By T. Radke, N. Soltau Mitsubishi Electric Europe B.V. , Ratingen , Germany S. Miyahara, Mitsubishi Electric Corporation, Fukuoka, Japan
Conventionally available IGBTs with 1700 V blocking voltage are designed for the requirements of motor control application in 690 VAC networks where DC-link voltage is typically about 970 V and maximum below 1200 V. For renewable applications, higher DClink voltage is required going up to 1500 V which is the limit of the low voltage directive (2014/35/EU). Hence, a new 2.0 kV class IGBT in the LV100 housing has been developed and evaluated under the requirements of renewable applications such as photovoltaic and wind energy converters. The new 2.0 kV class IGBT solution has been compared with available options like 1700 V class IGBT or 1200 V class IGBTs in a 3-level NPC topology regarding power losses, operation temperatures, power density, mechanical design constraints and long term DC bias stability (LTDS).
In recent years, a DC-voltage of 1500 V has become the standard for utility-scale photovoltaic power plants. PV panel oversizing is pushing the MPP (maximum power point) voltages and even continuous operation up to 1400 V for central PV inverters [1]. In wind converters with classical 690 VAC voltage, DC-link voltage of more than 1200 VDC is required considering reactive power demand [2]. In addition, grid events such as high-voltage ride through can cause higher short term DC-link voltages. Also, higher wind converter output voltages such as, e.g. 900 VAC are considered to enable systemcost reduction [1]. Hence, in wind converters, the voltages come closer to the low voltage directive border of 1500 VDC / 1000 VAC. A similar trend is in battery energy storage system application. Due to the limitation of 1700 V class IGBTs under such operating conditions, a new 2.0 kV class IGBT is required to enable a reliable operation of a 2-level topology inverter at the required DC-link voltages.
1700 V is an established voltage class for IGBT power modules - particularly because they are well suited for 690 VAC systems which are frequently used for high-power industrial applications.

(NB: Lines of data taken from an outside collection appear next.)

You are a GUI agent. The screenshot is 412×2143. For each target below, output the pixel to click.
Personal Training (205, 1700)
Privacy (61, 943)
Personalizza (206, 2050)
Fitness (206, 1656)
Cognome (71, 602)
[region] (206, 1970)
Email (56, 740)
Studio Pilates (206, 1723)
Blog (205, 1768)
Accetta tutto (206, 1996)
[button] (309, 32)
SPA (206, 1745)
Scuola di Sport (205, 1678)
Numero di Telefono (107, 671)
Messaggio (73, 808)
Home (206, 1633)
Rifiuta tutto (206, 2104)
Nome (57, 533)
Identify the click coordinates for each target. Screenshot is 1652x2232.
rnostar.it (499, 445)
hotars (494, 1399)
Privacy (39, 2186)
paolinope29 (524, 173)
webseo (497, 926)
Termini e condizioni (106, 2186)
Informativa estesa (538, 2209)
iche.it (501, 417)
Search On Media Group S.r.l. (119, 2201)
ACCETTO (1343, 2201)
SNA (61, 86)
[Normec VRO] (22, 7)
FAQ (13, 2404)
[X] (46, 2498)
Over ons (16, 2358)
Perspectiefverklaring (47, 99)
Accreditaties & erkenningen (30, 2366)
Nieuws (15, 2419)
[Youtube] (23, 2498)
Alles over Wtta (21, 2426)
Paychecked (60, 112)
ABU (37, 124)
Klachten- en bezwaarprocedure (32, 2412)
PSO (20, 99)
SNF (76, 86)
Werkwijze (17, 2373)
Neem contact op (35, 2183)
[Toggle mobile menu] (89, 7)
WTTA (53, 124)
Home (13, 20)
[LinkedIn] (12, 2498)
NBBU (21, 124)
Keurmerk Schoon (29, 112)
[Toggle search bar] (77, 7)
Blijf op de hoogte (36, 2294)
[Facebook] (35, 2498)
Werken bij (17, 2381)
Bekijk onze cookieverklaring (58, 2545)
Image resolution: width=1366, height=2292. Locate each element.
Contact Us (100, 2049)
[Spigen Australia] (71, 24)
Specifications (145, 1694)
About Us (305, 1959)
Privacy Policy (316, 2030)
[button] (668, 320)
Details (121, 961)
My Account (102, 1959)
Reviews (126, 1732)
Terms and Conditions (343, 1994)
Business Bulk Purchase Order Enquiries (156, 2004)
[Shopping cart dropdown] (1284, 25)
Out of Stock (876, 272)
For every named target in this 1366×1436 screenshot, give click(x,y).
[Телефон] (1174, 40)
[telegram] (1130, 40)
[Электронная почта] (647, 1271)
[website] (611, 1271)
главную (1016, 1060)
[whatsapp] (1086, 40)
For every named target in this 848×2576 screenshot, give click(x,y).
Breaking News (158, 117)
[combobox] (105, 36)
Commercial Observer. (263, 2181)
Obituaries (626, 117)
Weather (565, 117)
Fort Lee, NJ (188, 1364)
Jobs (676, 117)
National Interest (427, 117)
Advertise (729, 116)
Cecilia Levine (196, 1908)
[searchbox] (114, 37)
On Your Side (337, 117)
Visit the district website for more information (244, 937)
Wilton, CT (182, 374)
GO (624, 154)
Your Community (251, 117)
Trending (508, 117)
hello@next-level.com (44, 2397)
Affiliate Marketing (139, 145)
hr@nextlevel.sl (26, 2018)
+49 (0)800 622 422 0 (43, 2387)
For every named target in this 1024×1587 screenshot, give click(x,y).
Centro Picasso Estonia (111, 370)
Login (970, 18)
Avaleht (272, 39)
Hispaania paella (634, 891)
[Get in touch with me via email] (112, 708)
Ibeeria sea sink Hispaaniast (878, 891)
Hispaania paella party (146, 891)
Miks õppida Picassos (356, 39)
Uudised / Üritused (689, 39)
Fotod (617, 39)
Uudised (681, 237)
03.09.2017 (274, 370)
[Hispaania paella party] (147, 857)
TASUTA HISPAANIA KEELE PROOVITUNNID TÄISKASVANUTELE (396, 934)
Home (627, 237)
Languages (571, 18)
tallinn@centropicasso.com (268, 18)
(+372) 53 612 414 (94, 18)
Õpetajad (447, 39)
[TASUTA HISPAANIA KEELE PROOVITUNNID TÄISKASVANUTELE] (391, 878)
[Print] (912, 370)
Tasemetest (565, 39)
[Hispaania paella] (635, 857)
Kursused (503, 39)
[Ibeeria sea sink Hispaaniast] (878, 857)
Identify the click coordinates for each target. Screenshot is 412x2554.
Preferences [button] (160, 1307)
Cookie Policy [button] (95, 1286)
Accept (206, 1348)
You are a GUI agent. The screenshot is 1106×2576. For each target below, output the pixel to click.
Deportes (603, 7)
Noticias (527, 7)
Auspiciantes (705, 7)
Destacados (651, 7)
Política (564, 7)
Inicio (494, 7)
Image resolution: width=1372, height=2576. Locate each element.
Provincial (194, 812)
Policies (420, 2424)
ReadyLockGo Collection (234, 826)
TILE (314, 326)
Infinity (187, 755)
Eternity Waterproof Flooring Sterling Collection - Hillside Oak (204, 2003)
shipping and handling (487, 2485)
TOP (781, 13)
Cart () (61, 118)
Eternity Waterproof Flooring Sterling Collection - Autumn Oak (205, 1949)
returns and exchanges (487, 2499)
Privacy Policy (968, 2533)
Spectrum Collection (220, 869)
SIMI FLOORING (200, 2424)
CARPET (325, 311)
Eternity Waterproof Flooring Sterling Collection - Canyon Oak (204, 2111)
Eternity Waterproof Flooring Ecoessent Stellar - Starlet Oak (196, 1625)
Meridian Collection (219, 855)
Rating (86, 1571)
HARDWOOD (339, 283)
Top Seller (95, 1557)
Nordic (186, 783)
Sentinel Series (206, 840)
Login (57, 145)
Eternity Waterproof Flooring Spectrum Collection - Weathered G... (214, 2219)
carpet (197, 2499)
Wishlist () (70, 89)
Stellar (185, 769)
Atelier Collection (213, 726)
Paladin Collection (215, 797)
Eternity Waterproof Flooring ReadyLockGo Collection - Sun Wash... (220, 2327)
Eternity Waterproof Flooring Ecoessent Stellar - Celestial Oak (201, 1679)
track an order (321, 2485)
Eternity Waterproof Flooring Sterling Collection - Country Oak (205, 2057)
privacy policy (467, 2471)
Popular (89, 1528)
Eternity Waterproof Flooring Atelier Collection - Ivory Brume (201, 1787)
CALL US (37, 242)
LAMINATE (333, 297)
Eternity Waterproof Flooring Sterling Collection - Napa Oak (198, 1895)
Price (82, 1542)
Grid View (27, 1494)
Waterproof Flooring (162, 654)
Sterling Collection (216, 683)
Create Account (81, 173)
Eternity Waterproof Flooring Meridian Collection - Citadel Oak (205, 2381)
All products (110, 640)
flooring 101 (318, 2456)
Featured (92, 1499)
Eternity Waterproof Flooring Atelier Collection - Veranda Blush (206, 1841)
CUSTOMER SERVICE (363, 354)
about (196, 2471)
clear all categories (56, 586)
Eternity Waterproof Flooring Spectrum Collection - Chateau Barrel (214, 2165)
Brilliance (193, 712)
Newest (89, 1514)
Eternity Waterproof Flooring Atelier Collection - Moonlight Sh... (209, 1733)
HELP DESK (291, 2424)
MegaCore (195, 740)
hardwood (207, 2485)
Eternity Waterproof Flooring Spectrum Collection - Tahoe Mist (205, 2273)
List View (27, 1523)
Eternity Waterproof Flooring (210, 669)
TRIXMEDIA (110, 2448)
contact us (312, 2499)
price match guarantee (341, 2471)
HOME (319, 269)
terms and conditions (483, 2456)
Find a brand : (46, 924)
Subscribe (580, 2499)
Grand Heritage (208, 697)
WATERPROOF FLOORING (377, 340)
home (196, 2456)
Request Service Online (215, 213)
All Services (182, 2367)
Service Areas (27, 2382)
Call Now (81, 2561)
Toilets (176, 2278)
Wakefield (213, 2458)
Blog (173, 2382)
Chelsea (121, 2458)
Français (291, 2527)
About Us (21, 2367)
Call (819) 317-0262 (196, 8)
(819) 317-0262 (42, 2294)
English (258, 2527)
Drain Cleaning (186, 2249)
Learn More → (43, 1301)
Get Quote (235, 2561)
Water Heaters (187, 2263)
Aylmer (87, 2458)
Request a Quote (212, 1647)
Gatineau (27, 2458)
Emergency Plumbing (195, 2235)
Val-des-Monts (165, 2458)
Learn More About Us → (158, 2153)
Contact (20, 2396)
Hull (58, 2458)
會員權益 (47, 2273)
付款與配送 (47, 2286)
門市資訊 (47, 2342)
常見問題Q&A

However, in case of usage for 1500 VDC application, there are high risks why 1700 V IGBT should not be used.
A well-known and understood failure mechanism is the spontaneous failure due to cosmic rays. It refers to particles, which results from cosmic radiation and the penetration with the Earth’s atmosphere, interfere with the semiconductor in power modules. With a certain probability, this interference could cause the semiconductor to fail. It is important to notice, that the cosmic ray failure is a random failure which can occur anytime with a certain probability. This probability is constant over lifetime, different from a wear-out failure whose failure probability increases with increasing operating time of the power module.
The probability for cosmic ray failures depends mainly on the power module’s voltage class and the applied voltage. The failure probability, or rather the failure rate, is measured in the laboratory and finally expressed as LTDS capability [8]. These measurements show, that the LTDS capability 1700 V power modules is insufficient for 1500 VDC applications. Operation at 1400 V – 1500 V will lead to random field failures with unacceptably high failure rates. This will be discussed further below.
Besides cosmic ray failures, the peak over voltage is another limitation when operating power modules at high DC-link voltage. During turn-off of the power module, a transient over voltage is induced due to the inherent inductances in the main circuit which consist of parasitic stray inductance of power module, busbars and the DC capacitors. This voltage adds up to the DC link voltage. The sum of both, DC link voltage and transient overvoltage, is to be kept always bellow the break down voltage of the semiconductor. It becomes obvious that when a 1700 V IGBT power module is operated at 1500 V, the head room for the over voltage is only 200 V.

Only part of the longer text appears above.